Collected data entries:
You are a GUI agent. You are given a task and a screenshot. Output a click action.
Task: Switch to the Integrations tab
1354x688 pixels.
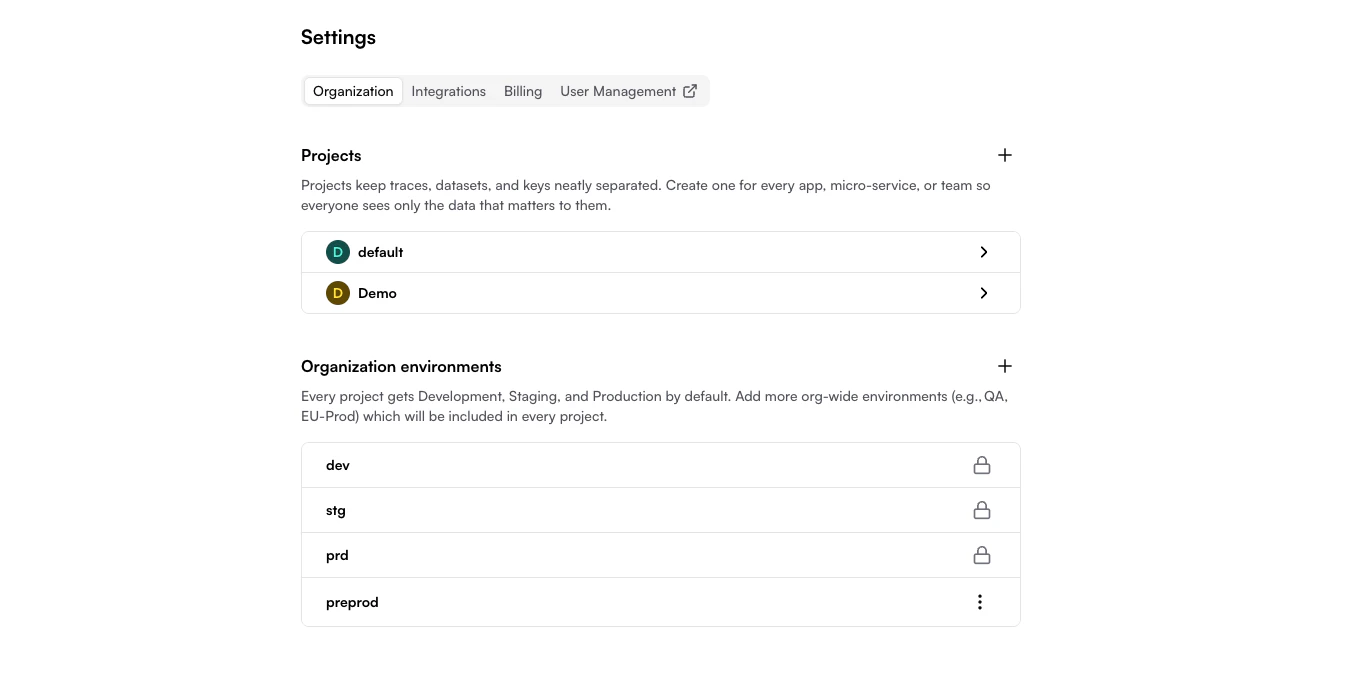click(x=448, y=91)
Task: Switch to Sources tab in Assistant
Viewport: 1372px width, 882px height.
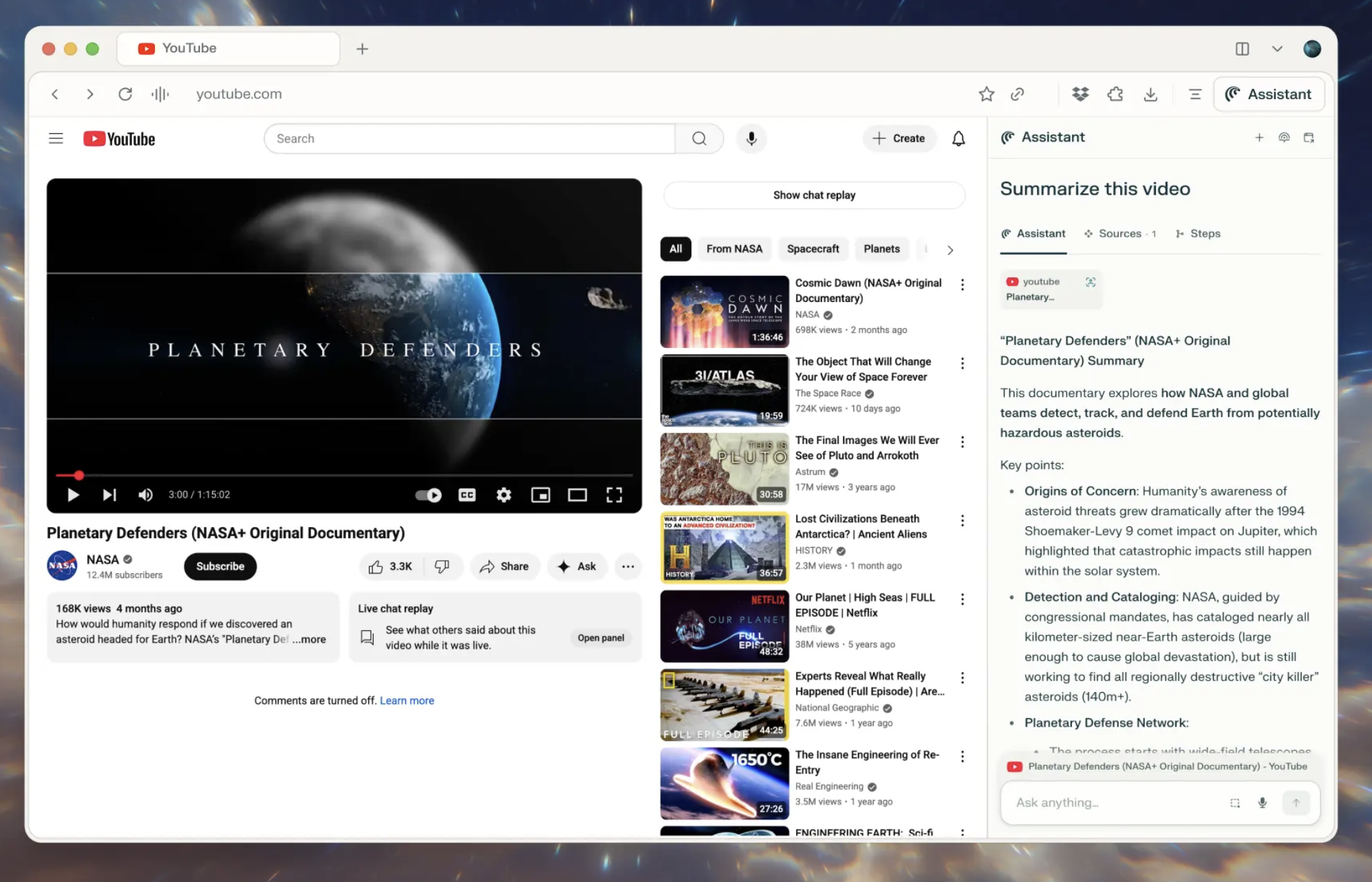Action: 1119,234
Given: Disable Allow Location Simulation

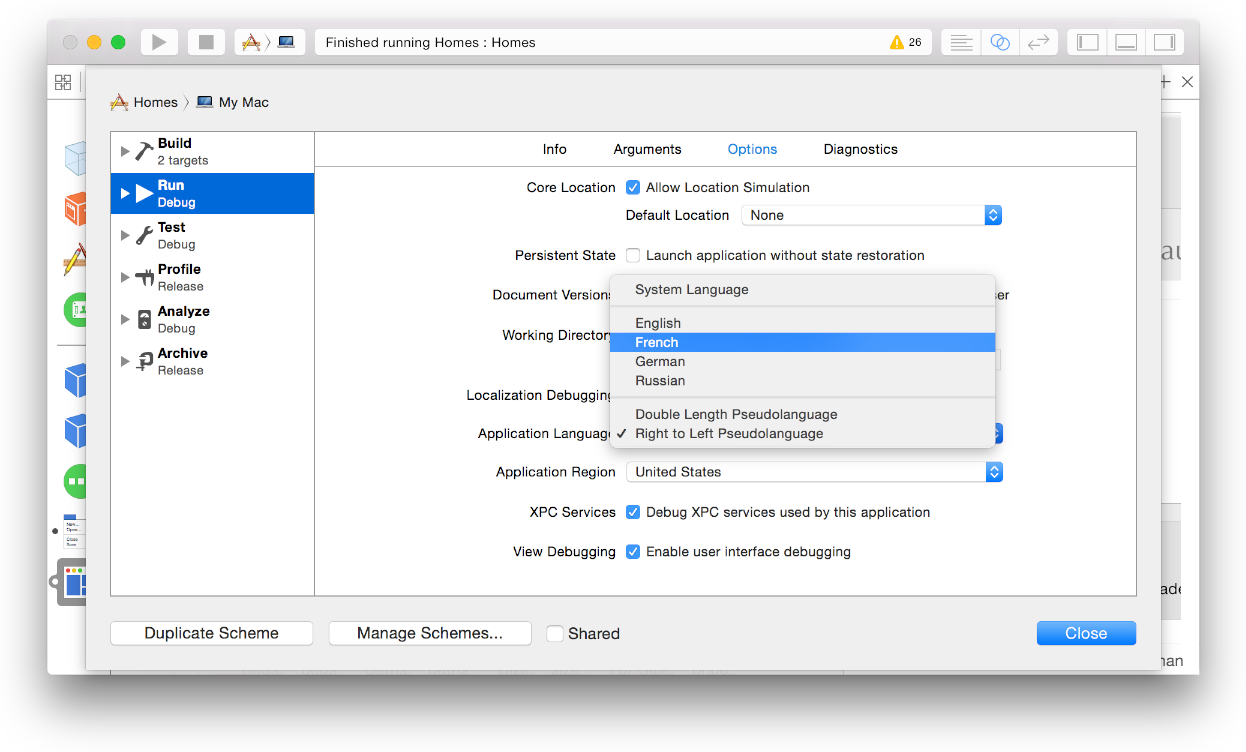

**Your task**. Please reproduce every line of the material above, requests included, with each click coordinate in the answers lowered by 22. Leave the pictures out.

**Expected answer**.
You are a GUI agent. You are given a task and a screenshot. Output a click action.
Task: Switch to the Integrations tab
1354x688 pixels.
click(x=426, y=69)
Task: Switch to Sources tab in Assistant
Viewport: 1372px width, 882px height.
Action: 1097,212
Given: Disable Allow Location Simulation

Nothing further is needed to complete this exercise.